Saturday, 18 June 2011

Pedestrian killed by lorry: the Blackfriars Bridge connection

photo: London 24

(Below) Transport for London reduces crossing times for pedestrians to ‘smooth traffic flow’

A woman in her 90s has died after being hit by a lorry on Marylebone Road at about midday on Friday. It is thought the woman was crossing the main road at a pedestrian crossing when the incident occurred.

The driver of the lorry has been arrested on suspicion of causing death by dangerous driving.

A number of things strike me about this latest central London fatality. Firstly, the type of lorry involved. It looks to me like a tipper truck – the kind of lorry which seems to have a much higher rate of involvement in fatal collisions involving pedestrians and cyclists than some other types of lorry. Unfortunately the name of the haulage company involved can’t be identified in the photograph. Recently my spine has been kept regularly chilled by sightings of Thames Materials lorries in Waltham Forest and those tipper trucks weren’t green but red. Very probably the lorry involved in this latest fatality wasn’t a Thames Materials tipper truck but it would be useful if someone like the London Evening Standard’s estimable Ross Lydall could find out. Secondly, the circumstances bear some resemblance to the killing of an elderly pedestrian in Hackney in March.
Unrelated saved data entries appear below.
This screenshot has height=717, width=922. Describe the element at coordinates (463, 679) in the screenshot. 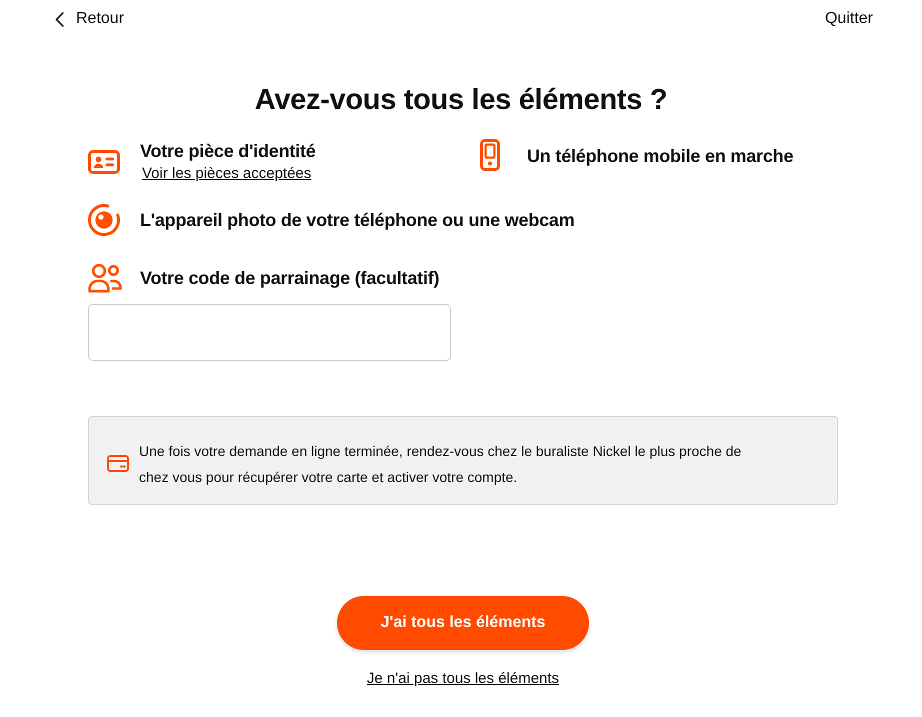

I see `missing-items-link: Je n'ai pas tous les éléments` at that location. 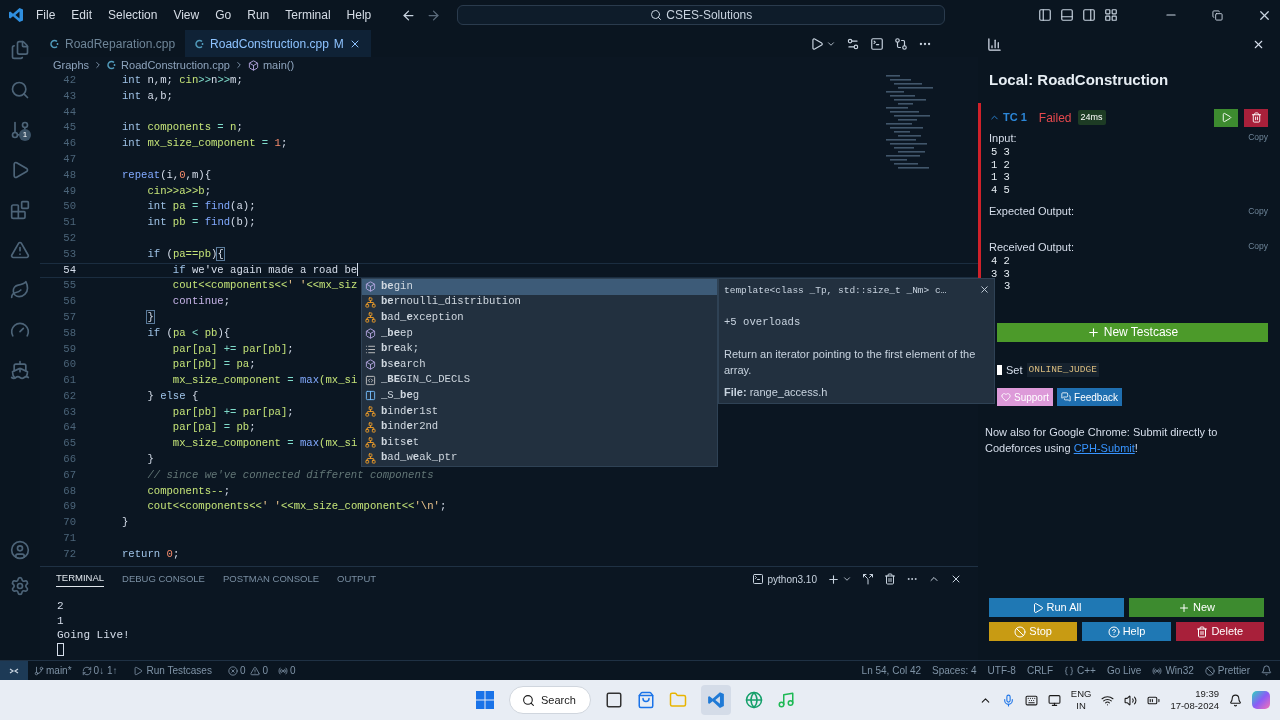 I want to click on trash-icon, so click(x=890, y=579).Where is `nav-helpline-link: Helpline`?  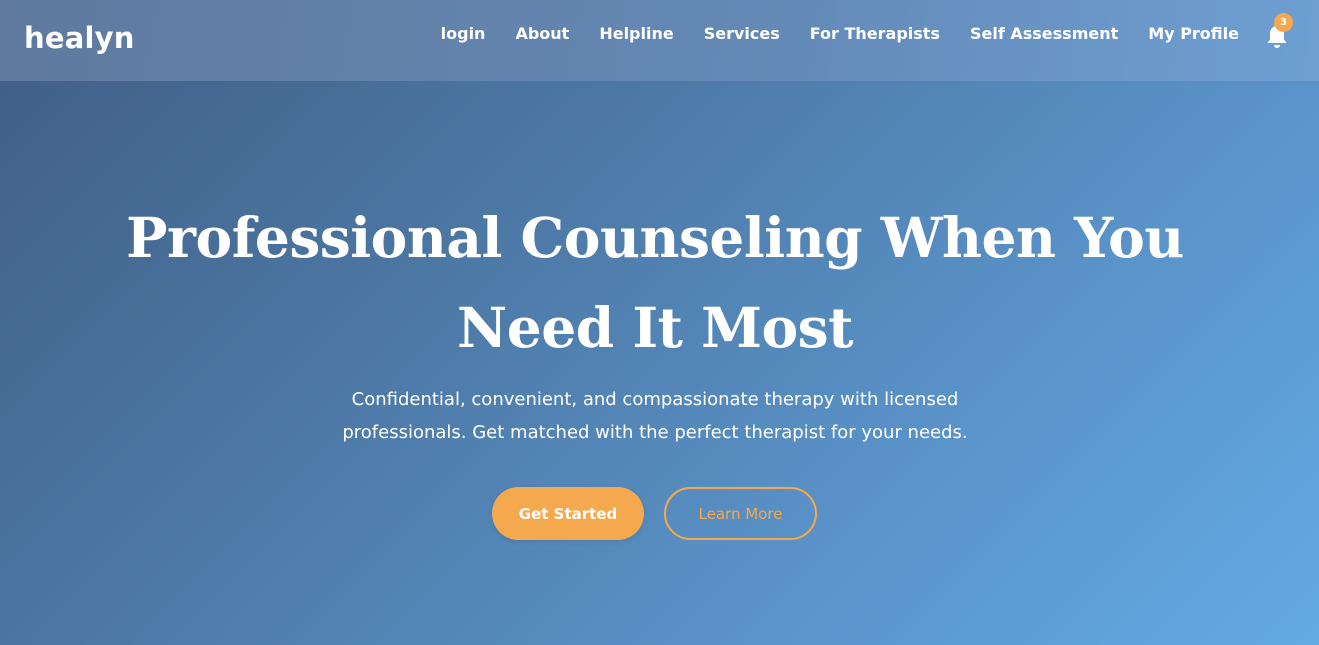 nav-helpline-link: Helpline is located at coordinates (636, 34).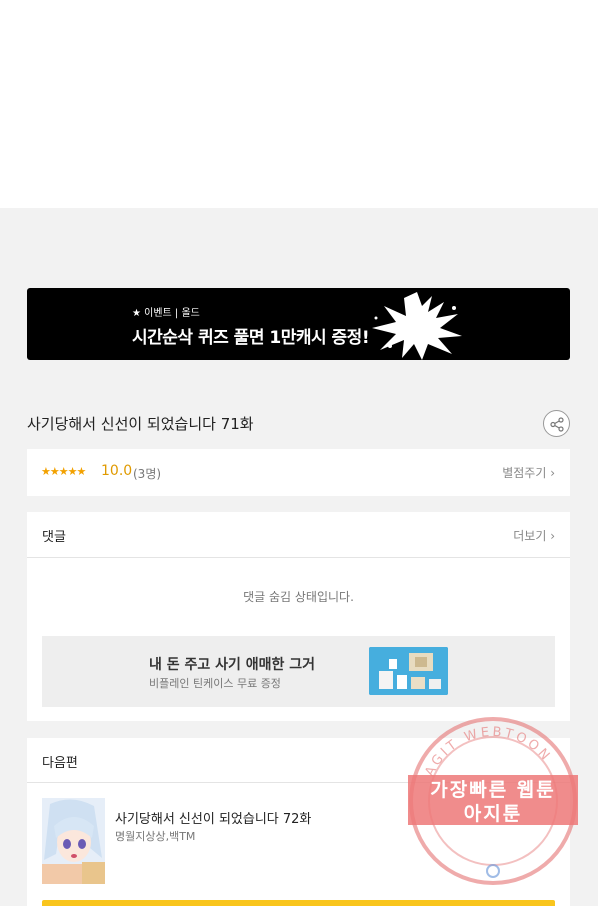 Image resolution: width=598 pixels, height=906 pixels. I want to click on watermark-line1: 가장빠른 웹툰, so click(493, 790).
But setting aside the question of the specific circumstances of this collision and the vexed issue of lorries in central London, there’s an aspect of this fatality which is intimately connected to the ongoing Blackfriars Bridge struggle. Because what happened on Marylebone Road yesterday was Network Assurance in action. Marylebone Road is a hellish road for cyclists and pedestrians because it is totally devoted to the smooth flow of motor vehicles.

Take note of this comment under another report on this crash:

Simon Jacobs said:

I have worked next to Madame Tussauds for over 20 years and both these pedestrian lights and the ones at the junction of Baker Street are far too short for pedestrians to get across in time without taking your life in your hands. Westminster Council need to look into this as a matter of urgency.

But even if Westminster Council wanted to (which it wouldn’t), it couldn’t, because this road lies outside of its control. It’s a strategic route run by Transport for London – you know, like Camden Road, where pedestrians are left to cross four lanes of motor vehicles without any assistance whatever.

I would be very, very interested to know if this fatal crossing is one of the ones included in this programme, announced two years ago:

Traffic lights are to be re-phased and some will give more time to vehicles at the expense of those on foot.Up to six seconds of pedestrian crossing time could be lost at as many as 6,000 sets of lights across the capital.

If the answer is ‘yes’ (and I have a hunch it might be) then I think it’s time to start shouting from the rooftops that Boris Johnson and TfL are slaughtering pedestrians and cyclists, apart from injuring doctors.

That’s why the battle for Blackfriars Bridge is so important. TfL simply must not be allowed to put the speed limit back up to 30 mph.

TfL’s traffic modelling is intellectually incoherent and irrationally car-centric, and as Danny says it wouldn't be too much of an exaggeration to say that TfL's traffic models are killing people.

The time for protest has come (actually, many protests, taking many different forms - there are three quite separate inspirational suggestions to be found here).

But lastly, don’t neglect the conventional channels. Do comment on TfL’s Draft Network Operating Strategy, because, characteristically,

throughout the document it not only doesn't mention speed limits, it exclusively refers to 'speed' as a positive aspiration and not once does it refer to excessive speed of traffic as a problem. The tone of the document is almost all traffic flow - that is - more, faster motor traffic.

This document effectively allows TfL to continue to ignore cyclists, because there is nothing in the strategy that requires them to consider cyclist safety or even cycle journey times when designing roads. In short, this is a recipe for more Blackfriars Bridge junctions, rather than an attempt to fix the historical strategy which has been an attempt to create urban motorways wherever possible.